━━━━━ RECORDS FOR PROCESSING ━━━━━

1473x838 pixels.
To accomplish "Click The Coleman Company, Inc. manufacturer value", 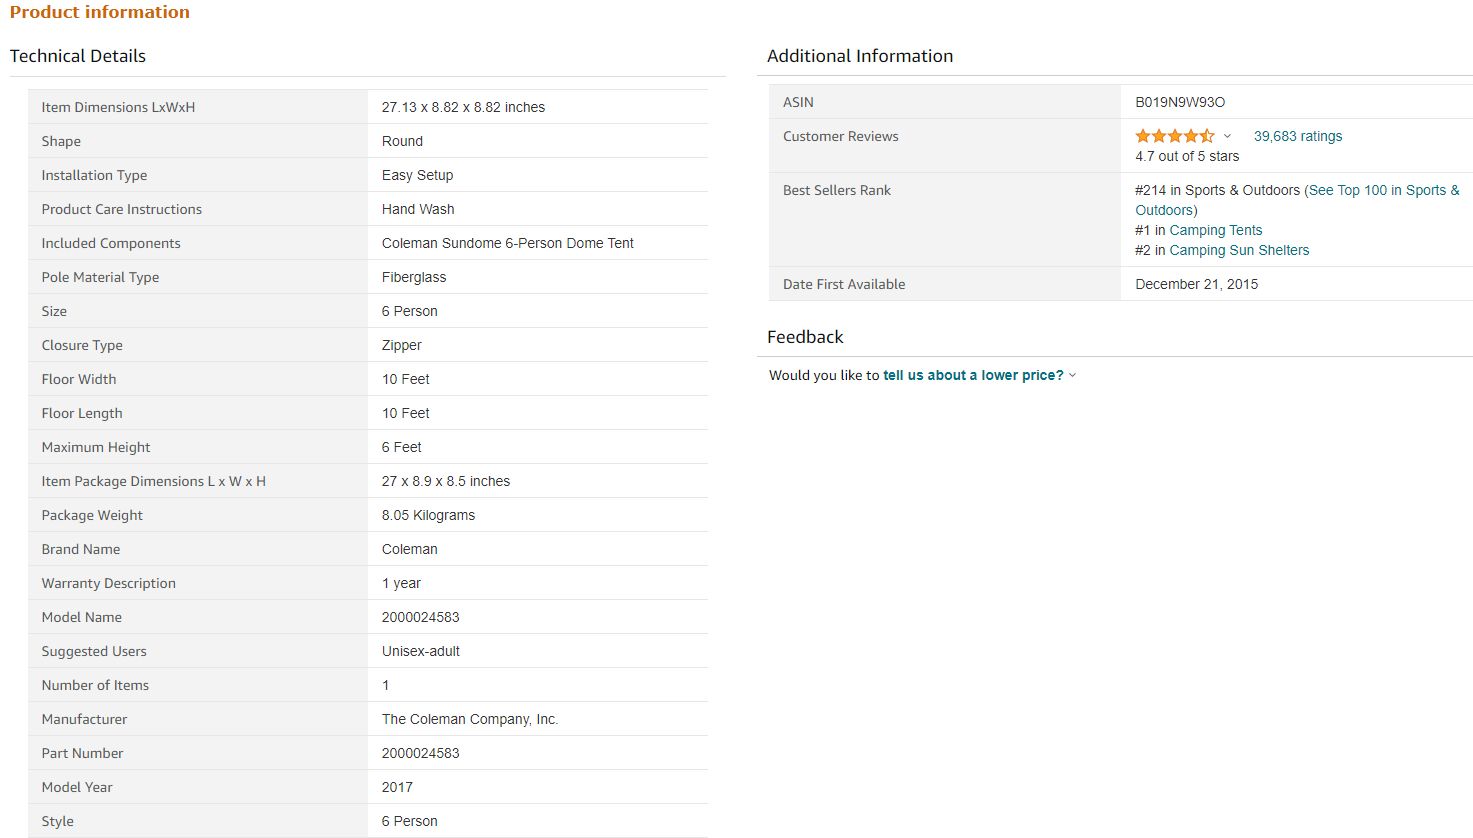I will 469,719.
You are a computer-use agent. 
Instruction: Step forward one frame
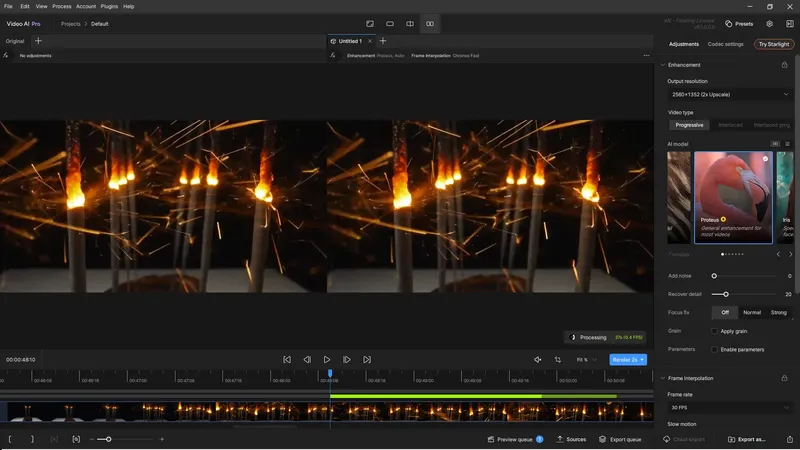347,359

━━━━━

Render everything from the line containing "You are a computer-use agent." down through the end of the records as a two-column CSV with the headers input and output. Give one row per record, holding its text and its answer, each in a single quoted field with line breaks turned into spaces, and leave the pictures out.

> **RESPONSE TO THIS EXERCISE**:
input,output
"You are a computer-use agent. Instruction: Step forward one frame","347,359"